# K-Means Simulation

In this notebook, since it is a pretty simple algorithm, I will try to calculate Kmeans from scratch. 

## Algorithm Explanation

Given some data, KMeans tries to find the most natural groups/clusters for this data based on their distance to K cluster centers. The algorithm updates the positions of these cluster centers iteratively by taking the mean of the members' positions until there is no change in the positions of these centers, and these groups are defined as the final assignments. 

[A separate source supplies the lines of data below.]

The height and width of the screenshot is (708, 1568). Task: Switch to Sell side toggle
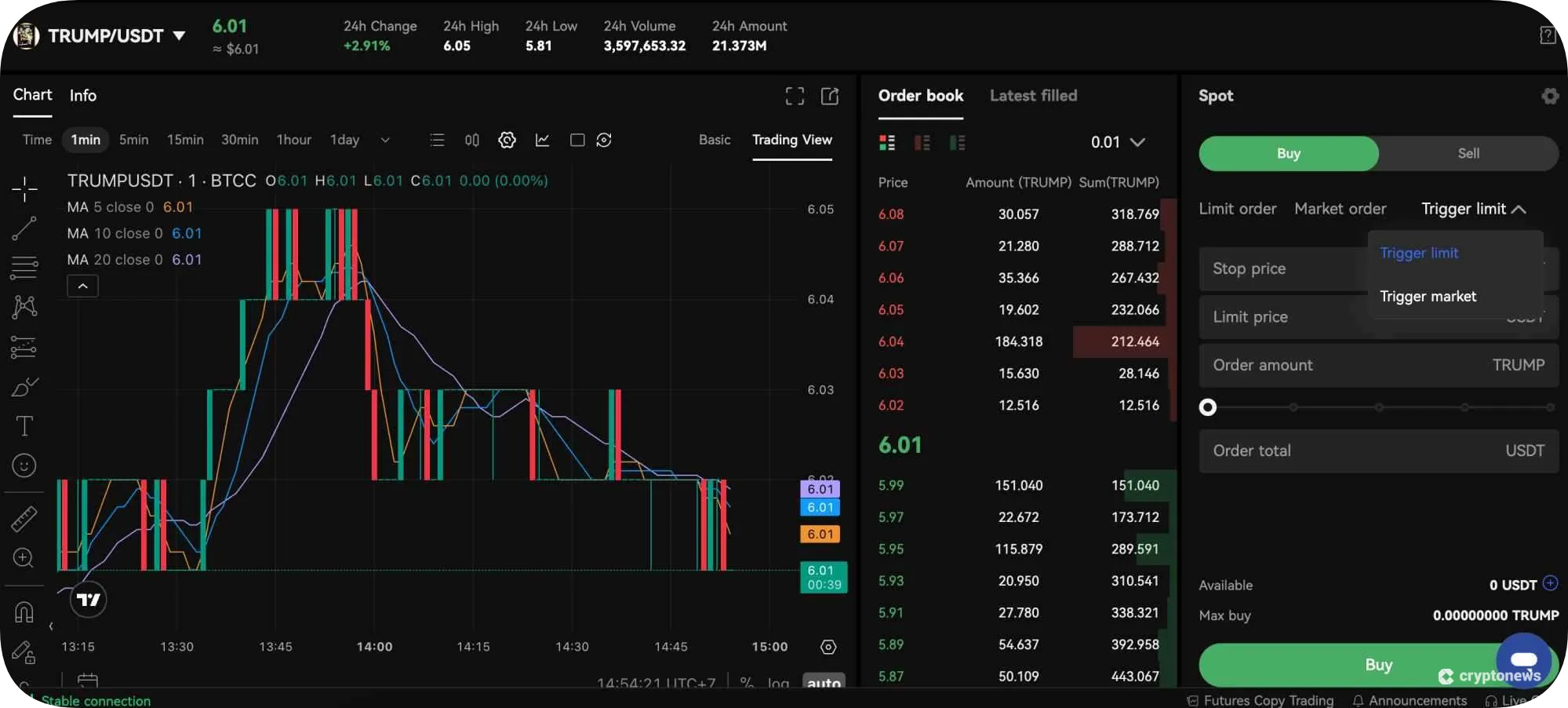click(x=1468, y=154)
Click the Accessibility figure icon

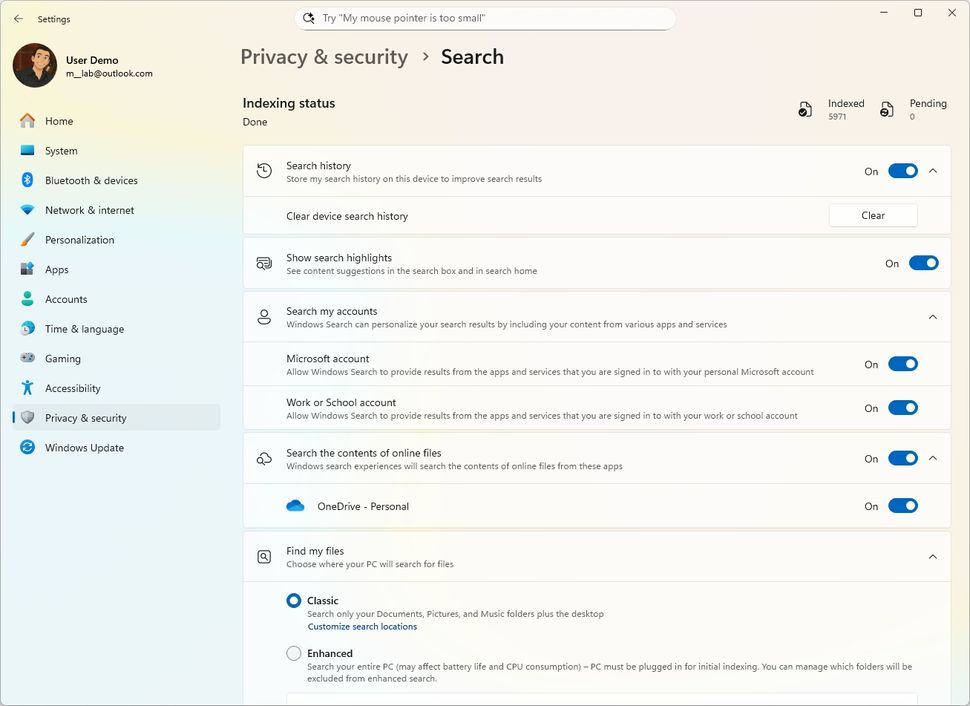tap(27, 388)
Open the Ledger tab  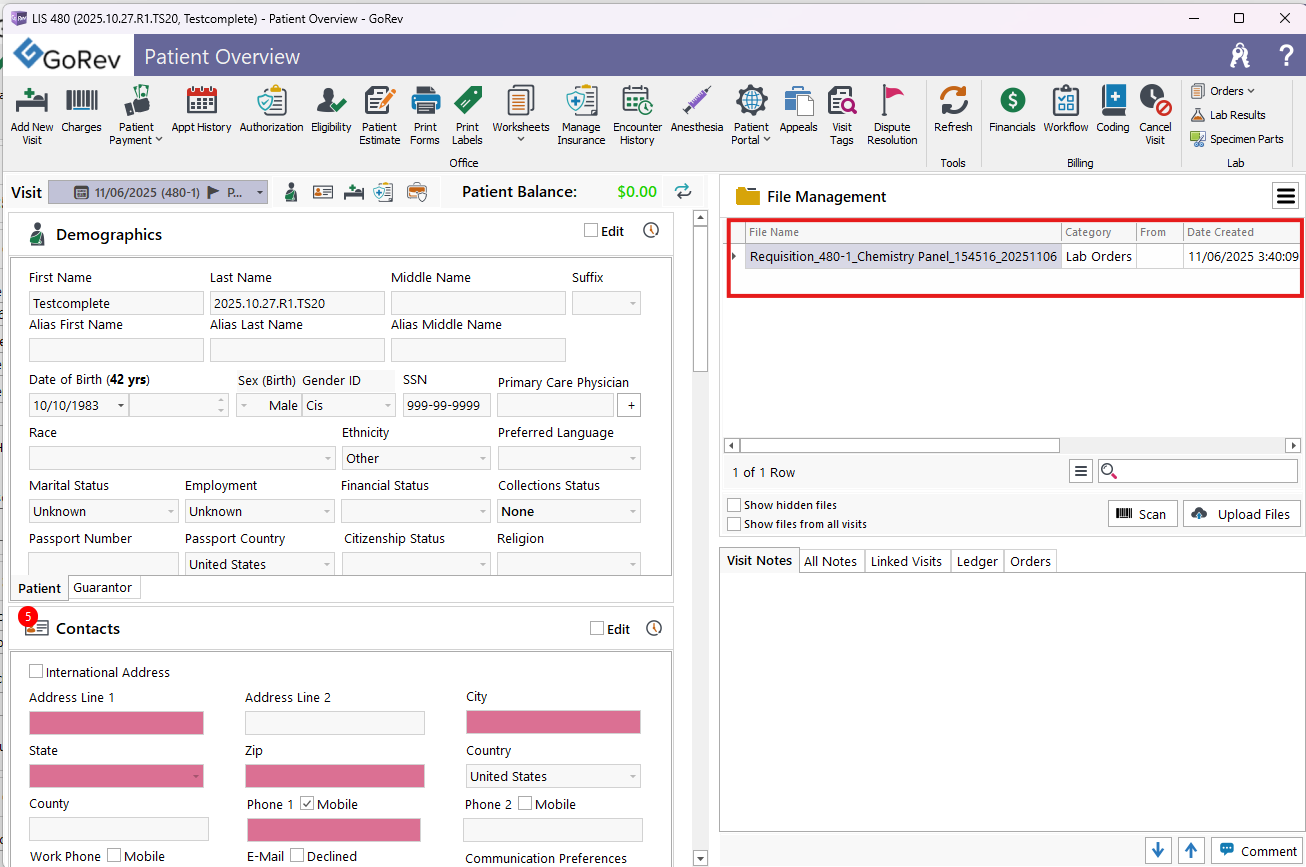(x=977, y=562)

The steps of operation can be defined as follows:

1. Define number of cluster center, K
2. Define initial K cluster centers, by selecting random values in the feature space.
3. Calculate the distance of all points to the cluster centers, and assign point to the nearest center.
4. Repeat: 

    a) Update the position of the cluster centers by taking the mean of their feature values of it's community members.
    
    b) Recalculate the distance between all data points and the new centers. 
    
    c) Stop when assignments/labels no longer change.
    
There are different ways to perform these operations, with multiple variations of the above. Here, I will calculate the minimal example for simplicity.

We'll also need data to sample, so to use an interesting one, let's use the CDC Nutrition Demographic data uploaded to [Kaggle](https://www.kaggle.com/cdc/national-health-and-nutrition-examination-survey). 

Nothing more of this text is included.